Basically get_or_create can fail - if you take a look at its source, there you'll see that it's: get, if-problem: save+some_trickery, if-still-problem: get again, if-still-problem: surrender and raise.
This means that if there are two simultaneous threads (or processes) running create_or_update_myobj, both trying to get_or_create the same object, then:
first thread tries to get it - but it doesn't yet exist,
so, the thread tries to create it, but before the object is created...
...second thread tries to get it - and this obviously fails
now, because of the default AUTOCOMMIT=OFF for MySQLdb database connection, and REPEATABLE READ serializable level, both threads have frozen their views of MyObj table.
subsequently, first thread creates its object and returns it gracefully, but...
...second thread cannot create anything as it would violate unique constraint
what's funny, subsequent get on the second thread doesn't see the object created in the first thread, due to the frozen view of MyObj table
So, if you want to safely get_or_create anything, try something like this:
#transaction.commit_on_success
def my_get_or_create(...):
try:
obj = MyObj.objects.create(...)
except IntegrityError:
transaction.commit()
obj = MyObj.objects.get(...)
return obj
Edited on 27/05/2010
There is also a second solution to the problem - using READ COMMITED isolation level, instead of REPEATABLE READ. But it's less tested (at least in MySQL), so there might be more bugs/problems with it - but at least it allows tying views to transactions, without committing in the middle.
Edited on 22/01/2012
Here are some good blog posts (not mine) about MySQL and Django, related to this question:
http://www.no-ack.org/2010/07/mysql-transactions-and-django.html
http://www.no-ack.org/2011/05/broken-transaction-management-in-mysql.html
Your exception handling is masking the error. You should pass a value for state in get_or_create(), or set a default in the model and database.

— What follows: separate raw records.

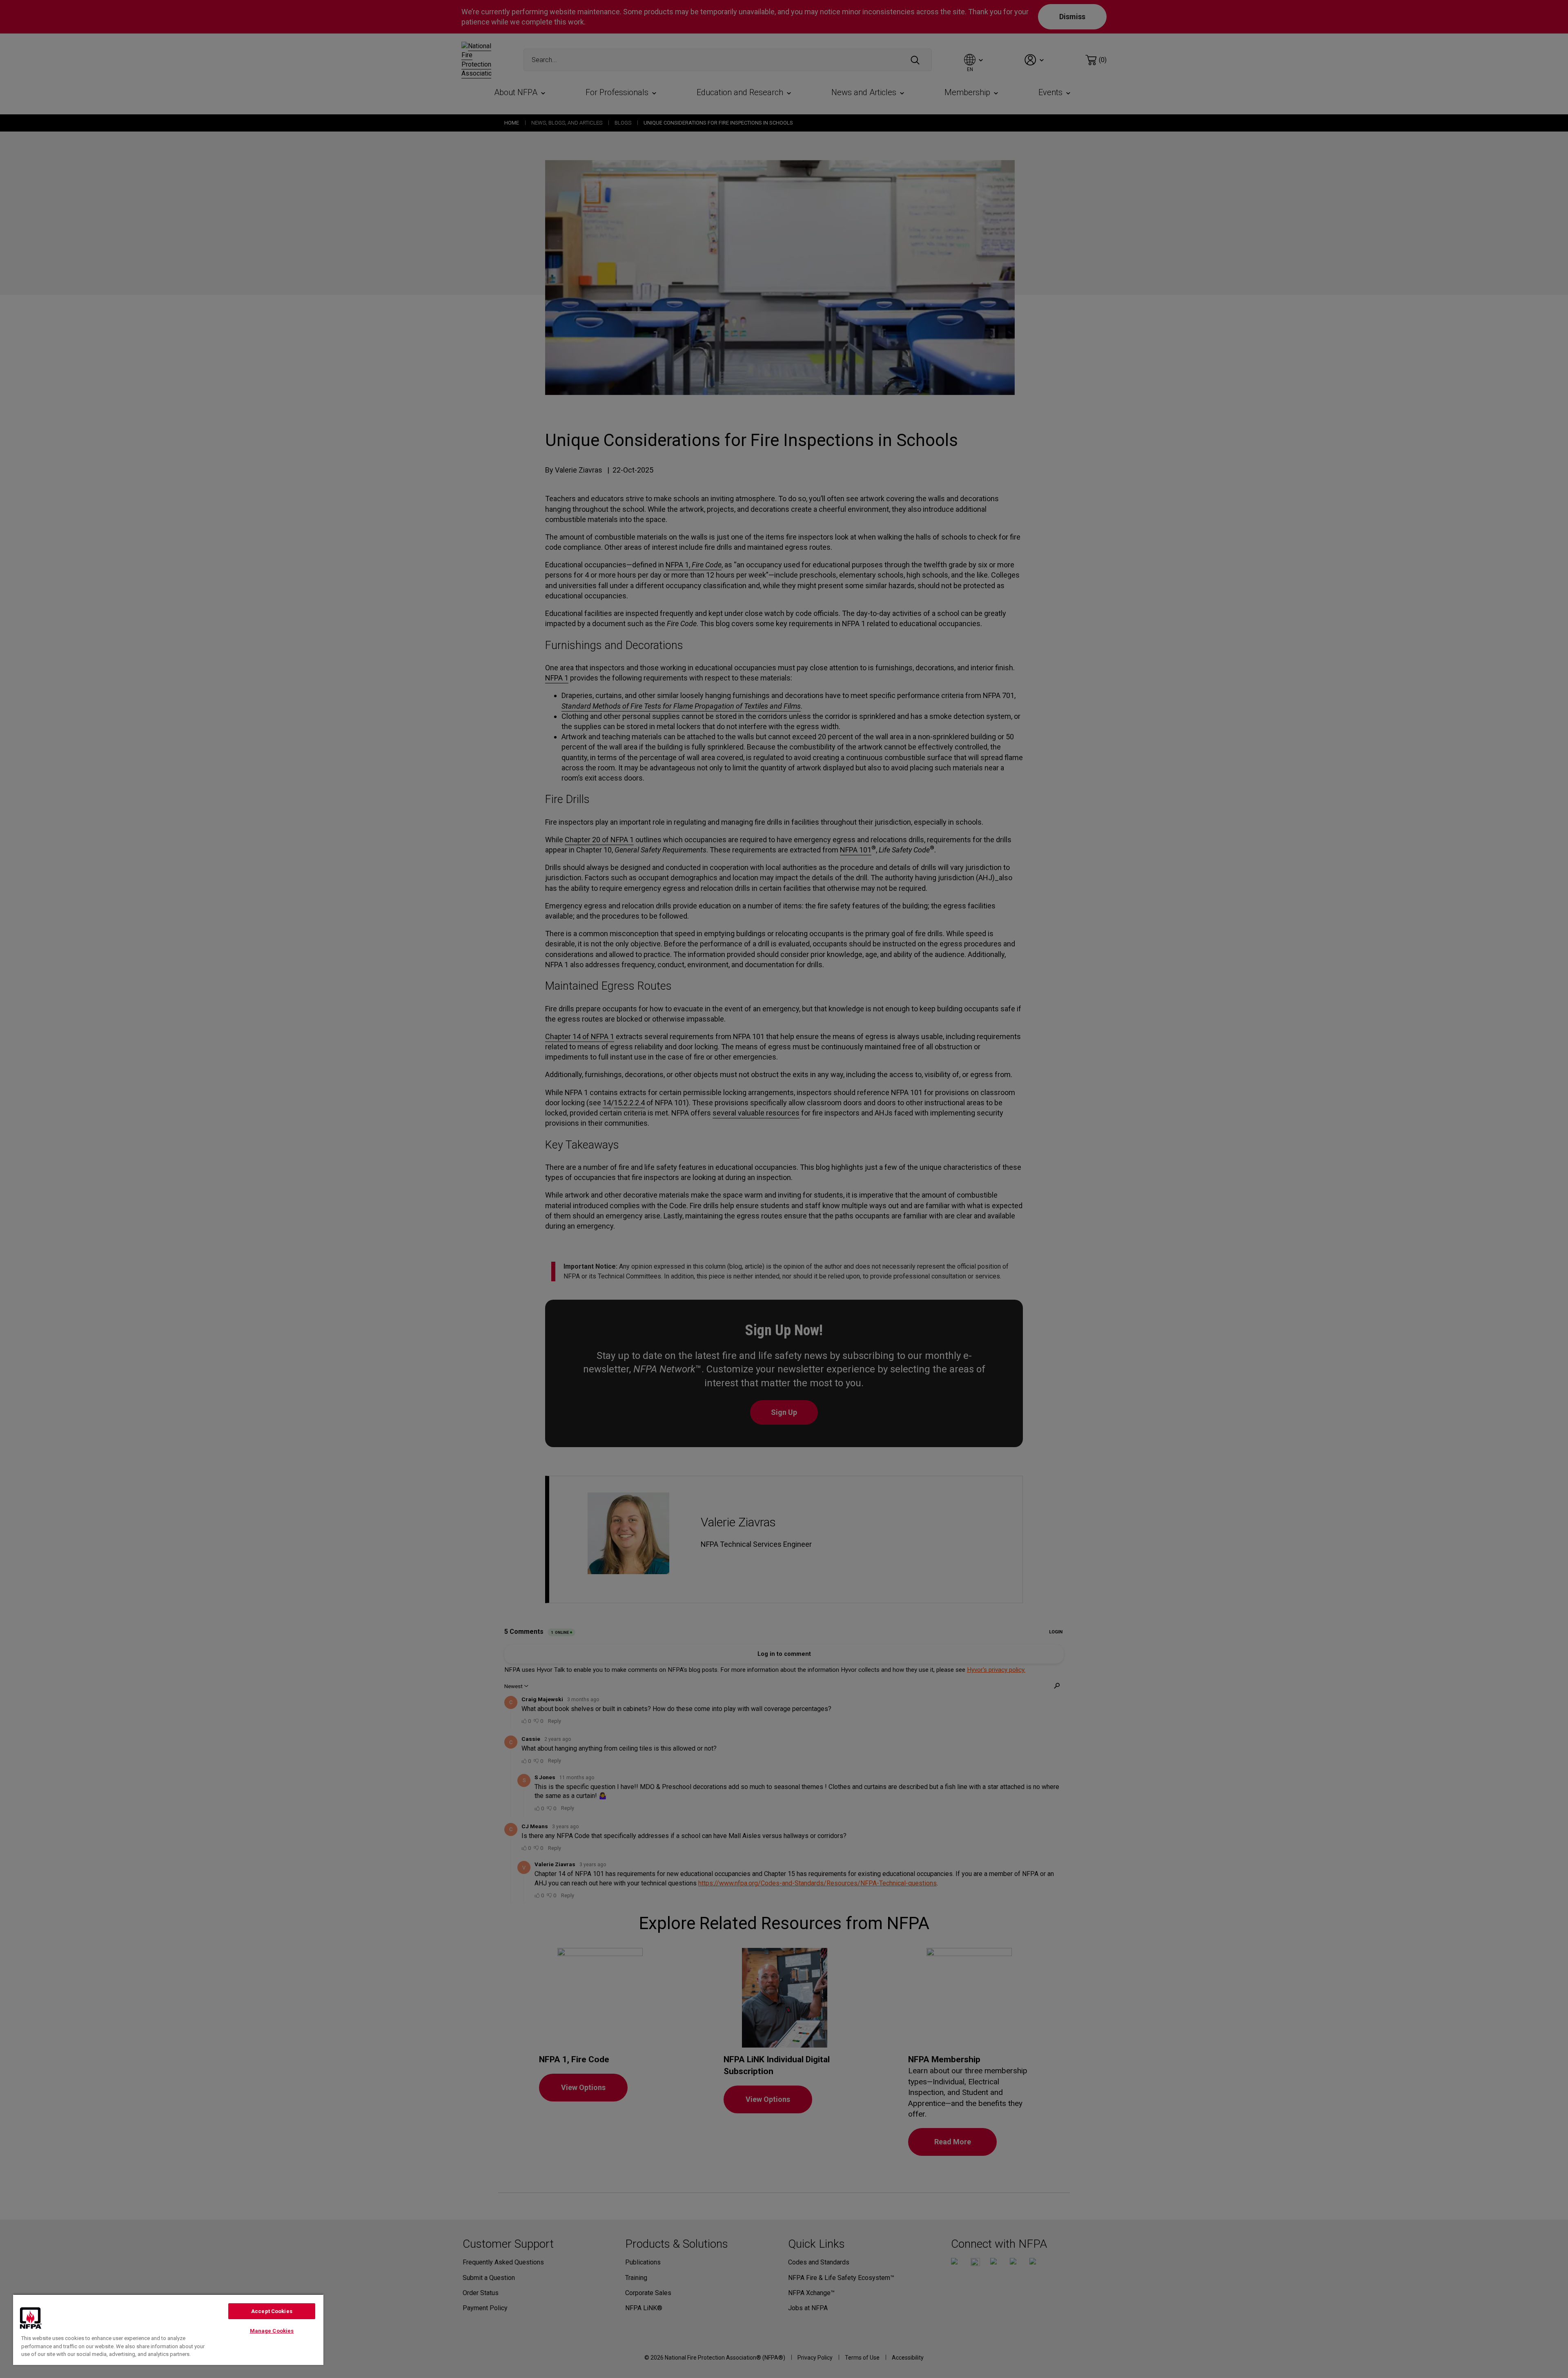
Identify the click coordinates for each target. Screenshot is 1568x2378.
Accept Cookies (271, 2311)
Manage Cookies (272, 2331)
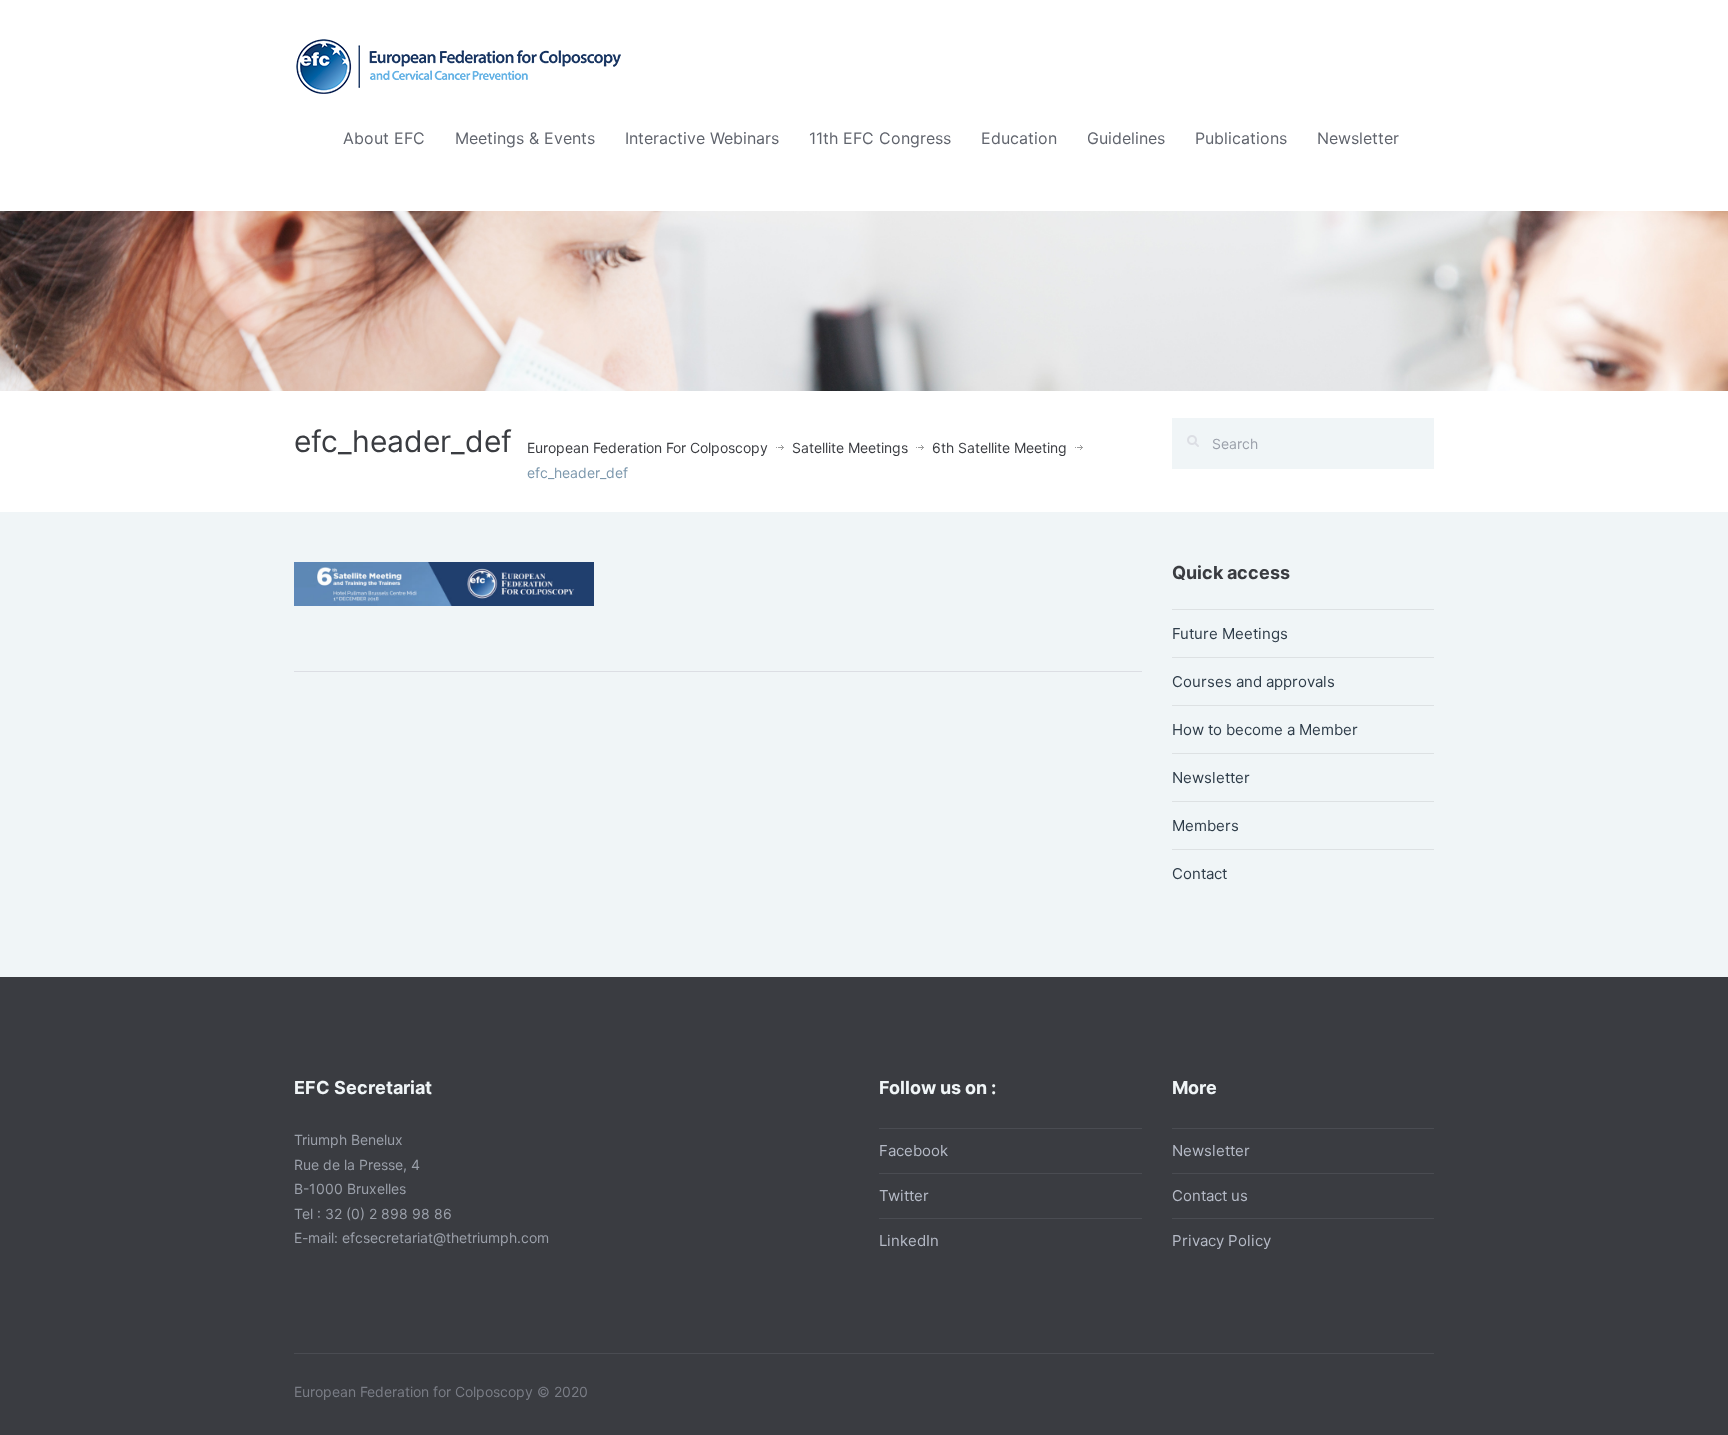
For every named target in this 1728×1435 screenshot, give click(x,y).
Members (1205, 825)
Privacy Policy (1221, 1240)
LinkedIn (909, 1240)
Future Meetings (1230, 633)
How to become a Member (1265, 729)
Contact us (1210, 1195)
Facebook (913, 1150)
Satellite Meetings (850, 447)
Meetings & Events (525, 138)
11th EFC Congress (880, 138)
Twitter (904, 1195)
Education (1019, 138)
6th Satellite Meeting (999, 447)
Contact (1199, 873)
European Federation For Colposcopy (647, 447)
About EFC (384, 138)
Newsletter (1358, 138)
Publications (1241, 138)
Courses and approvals (1253, 681)
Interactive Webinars (702, 138)
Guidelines (1126, 138)
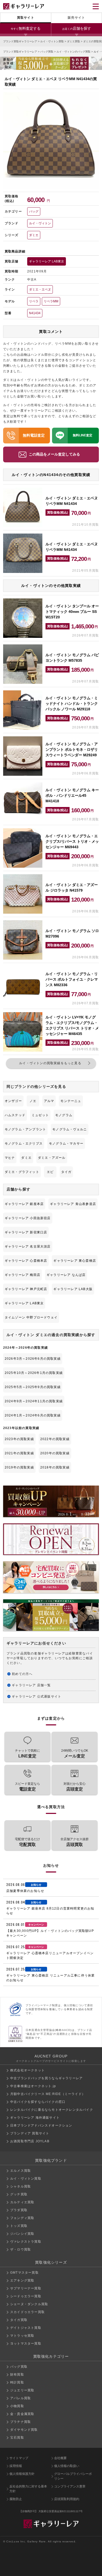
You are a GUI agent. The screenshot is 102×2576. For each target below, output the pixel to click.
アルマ (49, 1101)
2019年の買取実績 (19, 1467)
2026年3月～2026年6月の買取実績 (33, 1359)
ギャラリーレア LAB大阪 (73, 1289)
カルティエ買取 (22, 2202)
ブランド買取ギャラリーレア (20, 41)
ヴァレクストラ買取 (25, 2241)
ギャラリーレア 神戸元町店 (26, 1289)
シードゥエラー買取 (25, 2296)
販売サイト (76, 17)
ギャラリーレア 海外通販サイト (35, 2117)
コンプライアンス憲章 (70, 2486)
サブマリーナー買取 (25, 2288)
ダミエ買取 (73, 41)
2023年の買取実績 (19, 1439)
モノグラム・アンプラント (25, 1129)
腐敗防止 (15, 2499)
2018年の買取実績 (55, 1467)
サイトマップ (18, 2458)
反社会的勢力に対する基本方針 (28, 2489)
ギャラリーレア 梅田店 (22, 1275)
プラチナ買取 (20, 2422)
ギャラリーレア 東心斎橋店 (74, 1261)
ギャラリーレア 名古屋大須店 (28, 1246)
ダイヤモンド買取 (24, 2430)
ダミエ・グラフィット (22, 1172)
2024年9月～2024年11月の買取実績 (34, 1401)
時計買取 (17, 2382)
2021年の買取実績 (19, 1453)
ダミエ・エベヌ (40, 289)
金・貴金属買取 (22, 2414)
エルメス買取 (20, 2170)
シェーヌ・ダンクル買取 (29, 2304)
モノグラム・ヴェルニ (69, 1129)
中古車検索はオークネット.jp (33, 2086)
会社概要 (60, 2458)
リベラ (33, 301)
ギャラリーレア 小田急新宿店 (28, 1218)
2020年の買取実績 (55, 1453)
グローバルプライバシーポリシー (73, 2476)
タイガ (66, 1172)
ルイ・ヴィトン (40, 223)
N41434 (35, 313)
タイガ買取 (18, 2320)
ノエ (33, 1101)
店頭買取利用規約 (66, 2499)
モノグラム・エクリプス (24, 1143)
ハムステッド (15, 1115)
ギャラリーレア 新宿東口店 (26, 1232)
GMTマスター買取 (24, 2272)
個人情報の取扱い (66, 2466)
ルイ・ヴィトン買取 (52, 41)
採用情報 (15, 2466)
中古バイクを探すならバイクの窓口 (37, 2102)
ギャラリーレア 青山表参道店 (73, 1204)
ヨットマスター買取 (25, 2343)
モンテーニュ (70, 1101)
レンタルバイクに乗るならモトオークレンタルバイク (51, 2110)
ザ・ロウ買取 (20, 2249)
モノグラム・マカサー (66, 1143)
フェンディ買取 (22, 2218)
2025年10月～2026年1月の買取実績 (34, 1373)
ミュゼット (40, 1115)
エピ (50, 1172)
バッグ (33, 211)
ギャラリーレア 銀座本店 (24, 1204)
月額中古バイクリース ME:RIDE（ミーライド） (47, 2094)
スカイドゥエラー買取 (27, 2312)
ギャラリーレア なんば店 (66, 1275)
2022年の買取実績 (55, 1439)
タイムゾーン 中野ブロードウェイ (31, 1317)
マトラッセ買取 (22, 2335)
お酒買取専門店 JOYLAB (29, 2141)
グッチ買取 (18, 2194)
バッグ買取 (46, 51)
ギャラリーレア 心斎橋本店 (26, 1261)
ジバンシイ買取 (22, 2234)
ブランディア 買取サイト (29, 2133)
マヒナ (10, 1158)
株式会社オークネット (27, 2070)
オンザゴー (13, 1101)
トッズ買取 (18, 2226)
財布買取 (17, 2374)
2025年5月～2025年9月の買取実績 (33, 1387)
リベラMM (51, 301)
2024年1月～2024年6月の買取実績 (33, 1415)
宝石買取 (17, 2437)
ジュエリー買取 (22, 2390)
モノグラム (63, 1115)
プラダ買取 (18, 2210)
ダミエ (33, 235)
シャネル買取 (20, 2186)
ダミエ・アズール (52, 1158)
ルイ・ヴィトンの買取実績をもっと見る (50, 1063)
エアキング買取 (22, 2280)
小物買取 (17, 2406)
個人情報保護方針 (22, 2474)
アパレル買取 (20, 2398)
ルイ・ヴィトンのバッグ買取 (73, 51)
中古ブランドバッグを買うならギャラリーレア (46, 2078)
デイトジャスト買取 (25, 2328)
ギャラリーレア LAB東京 (46, 261)
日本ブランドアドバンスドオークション (41, 2125)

One (dumb) way might be to catch the error and simply retry once or twice after waiting a small amount of time. I'm not a DB expert, so there might be a signaling solution.
Since 2012 in Django we have select_for_update which lock rows until the end of the transaction.
To avoid race conditions in Django + MySQL
under default circumstances:
REPEATABLE_READ in the Mysql
READ_COMMITTED in the Django
you can use this:
with transaction.atomic():
instance = YourModel.objects.select_for_update().get(id=42)
instance.evolve()
instance.save()
The second thread will wait for the first thread (lock), and only if first is done, the second will read data saved by first, so it will work on updated data.
Then together with get_or_create:
def select_for_update_or_create(...):
instance = YourModel.objects.filter(
...
).select_for_update().first()
if order is None:
instnace = YouModel.objects.create(...)
return instance
The function must be inside transaction block, otherwise, you will get from Django:
TransactionManagementError: select_for_update cannot be used outside of a transaction
Also sometimes it's good to use refresh_from_db()
In case like:
instance = YourModel.objects.create(**kwargs)
response = do_request_which_lasts_few_seconds(instance)
instance.attr = response.something
you'd like to see:
instance = MyModel.objects.create(**kwargs)
response = do_request_which_lasts_few_seconds(instance)
instance.refresh_from_db() # 3
instance.attr = response.something
and that # 3 will reduce a lot a time window of possible race conditions, thus chance for that.